Now, the idea of a score multiplier is sound, but still: why would you choose a harder server? As far as I've described, the optimal play for a high score might still be to always pick the easiest server, to minimise your chance of losing and get more points in the long run. HACK had this lovely tension between survival and score - your score is "points per round" times "number of rounds" so you can do better by increasing either of those values, and the ideal maximum is some incalculable midpoint between safety and foolhardiness. But making that work well relied on the danger increasing fast enough that you can't take "number of rounds" to infinity. If in BACK I'm putting this danger curve in the player's control, where does the pressure come from?

So: I've limited the number of rounds! This loses that beautiful multiplication by the number of rounds - but I've decided to be very comfortable with losing specific elements: the sequel is a new game finding its own way, and the original isn't going away. With a limited number of rounds, you get a high score by maximising your per-round score, so there's an incentive to attempt difficult servers.

We also don't want the optimal strategy to always be "pick the server with the highest mult". I'm not too worried about that because it's a multiplier: you still need to get the points to multiply. Probably there will be a sweet spot in the middle, and probably finding it will be tricky and depend on all the details. (And the details are interesting! I'm discussing this here at a very abstract level by just looking at difficulty as number of powerups, but it's really about getting to know the specific powerups and thinking about the complex ways they can interact.)

Next point: what should the multipliers be? My first thought was multiplier = number of powerups. (Yes the difficulty modifiers are still called "bonus powerups", deal.) But I probably still want some servers with no powerups because the game is complex enough to get started with anyway, so to not give zero for those my second thought was multiplier = number of powerups + 1. Generally start with the simplest idea: if it works out then it'll also be easier on players, and if it doesn't well you haven't spent too much time going in the wrong direction.

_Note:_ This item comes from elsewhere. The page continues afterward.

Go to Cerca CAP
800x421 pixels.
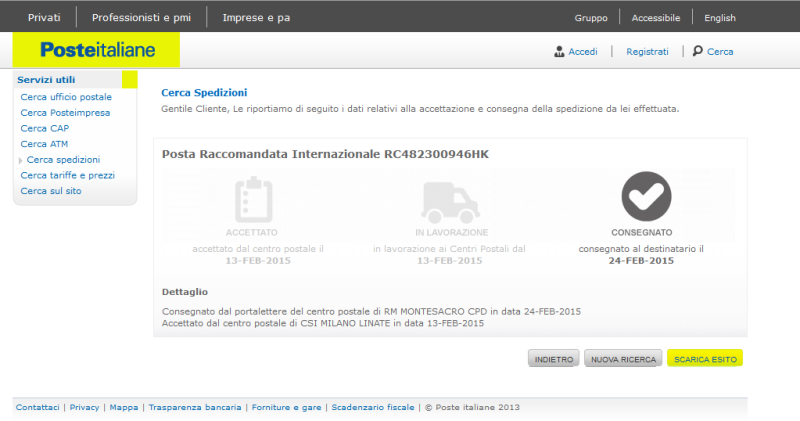click(45, 128)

Obviously these numbers are "wrong": e.g. a server with one powerup isn't twice as hard as one with none, it's maybe 1.25x, so giving it a 2x multiplier isn't accurately giving a reward commensurate with the difficulty. But it doesn't have to be! I don't really mind if the gradient here is quite steep giving players strong encouragement to play with powerups: that's where the game gets really interesting, and it's more important for a scoring system to encourage doing interesting things than to measure of how well you played.

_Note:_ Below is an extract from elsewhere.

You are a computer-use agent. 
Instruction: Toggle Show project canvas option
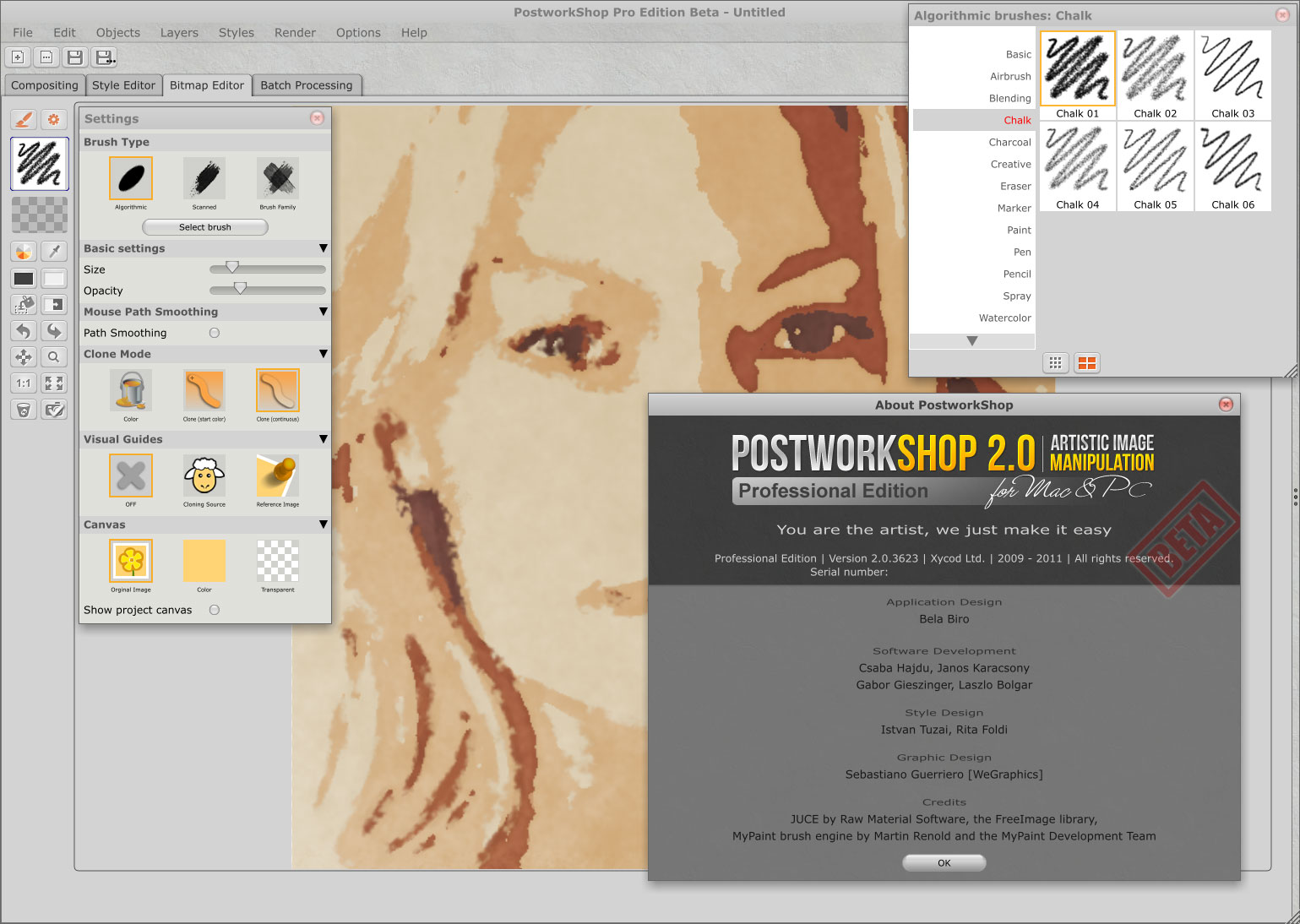click(215, 610)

As I mentioned above, the scoring isn't the only reward for hacking a server: we're also collecting devices. Intuitively, the more powerful devices would be accessed through the more well-defended servers. But wait: if we keep the dead simple rule of "+1 powerup = +1 mult", those servers are already offering the best reward! Should I put the best devices on easier servers so there will be a choice of better scoring vs. better abilities? Or should I make the rule more complicated, e.g. "+1 powerup = +1 mult OR +1 device tier"? In the end what we've found playing it is that each additional powerup tends to increase the danger level superlinearly, as you increase the risk of nasty interactions between the different powerups. So a mere linear increase in multiplier doesn't cut it by itself, and it works out perfectly to give something like "+1 powerup = +1 mult AND +1 device tier".

(Okay, this is really long, I had two more main points to make but I'm tired and it's gotten long. So my conclusion is: writing is still more tiring for me than video, but this was too big a topic to get through in one go no matter what the medium and that is probably why I wasn't getting around to doing the video.)